No spacers with my 140mm Black Tapered fork.


----------



## Pho'dUp (Feb 6, 2004)

Black, tapered, QR15mm. I got no spacers. And the entire fork and manual were covered in a thin layer of oil. Special packing to protect fork?

Manual is totally useless. But out of the box the fork looks pretty good and seems plush. Being a long time RS, Fox guy I have to figure out what all those knobs and levers do.


----------



## Joe Mama (Jan 19, 2004)

----


----------



## Dictatorsaurus (Sep 11, 2009)

Joe Mama said:


> In the 140mm fork the spacers are INSIDE the fork, so you shouldn't have any spacers included separately unless you got a 120 or 100.
> 
> Got mine installed today but no time to ride yet. The manual is pretty worthless.


I thought you needed the spacers to drop to 120mm and 100mm.


----------



## Ottoreni (Jan 27, 2004)

*Does Marz do it backwards?*



Joe Mama said:


> In the 140mm fork the spacers are INSIDE the fork, so you shouldn't have any spacers included separately unless you got a 120 or 100.
> 
> Got mine installed today but no time to ride yet. The manual is pretty worthless.


On Fox and Rock Shox forks you add spacers to limit travel and remove to increase travel.

Are you certain Marz does it backwards?

I picked up a fork today but now concerned that I may need to order a spacer.

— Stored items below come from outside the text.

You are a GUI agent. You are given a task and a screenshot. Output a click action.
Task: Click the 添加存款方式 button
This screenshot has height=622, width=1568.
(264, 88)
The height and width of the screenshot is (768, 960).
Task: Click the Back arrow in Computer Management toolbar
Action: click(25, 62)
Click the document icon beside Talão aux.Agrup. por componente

Anyone completed a travel change?


----------



## boomn (Jul 6, 2007)

Ottoreni said:


> On Fox and Rock Shox forks you add spacers to limit travel and remove to increase travel.
> 
> Are you certain Marz does it backwards?
> 
> ...


Changed it on my TST2, but it's the same system. You are correct that you add spacers to shorten the fork.


----------



## cb76 (Feb 23, 2009)

*A bit off subject But....*

I have the TST2 version of this fork and when I pull up on the handlebars to wheelie over a root it makes a clunking noise when it tops out. Is that to be expected? Also when I check for Headset play the right fork rocks and makes a clunking noise as well. Should I be alarmed by either of these?

Thanks,
And sorry for the slight hijack.

Other than that way stiffer than the reba with the DTSwiss skewer and Way more plush at 120 vs 100. Love it.


----------



## Joe Mama (Jan 19, 2004)

Ottoreni said:


> On Fox and Rock Shox forks you add spacers to limit travel and remove to increase travel.
> 
> Are you certain Marz does it backwards?
> 
> ...


I think you are right and I misinterpreted it.

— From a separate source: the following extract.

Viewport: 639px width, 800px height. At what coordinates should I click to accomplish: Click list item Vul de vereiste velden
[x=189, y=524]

Here's another thread with a bunch of pics of the insides of these forks:

http://forums.mtbr.com/29er-bikes/marzocchi-44-revisited-625743.html


----------



## Boyonabyke (Sep 5, 2007)

cb76 said:


> I have the TST2 version of this fork and when I pull up on the handlebars to wheelie over a root it makes a clunking noise when it tops out. Is that to be expected? Also when I check for Headset play the right fork rocks and makes a clunking noise as well. Should I be alarmed by either of these?
> 
> Thanks,
> And sorry for the slight hijack.
> ...


That doesn't sound right... I'd give Marzocchi a call 661 257 6630, 8-5 M-F Pacific time and ask for a fork technician, Mike or Ronnie, and see if they can talk you a fix.


----------



## Boyonabyke (Sep 5, 2007)

Is ChainLove sold out of these, or are they still available on sale? I absolutely love this fork set up on my XL Niner Jet for trail rides. There is no substitute for an oil bath fork design when you want the best, most plush ride available. This fork has been the sleeper for trail bikes and All Mountain bikes in the 29'er niche.


----------



## boomn (Jul 6, 2007)

RandyBoy said:


> Is ChainLove sold out of these, or are they still available on sale? I absolutely love this fork set up on my XL Niner Jet for trail rides. There is no substitute for an oil bath fork design when you want the best, most plush ride available. This fork has been the sleeper for trail bikes and All Mountain bikes in the 29'er niche.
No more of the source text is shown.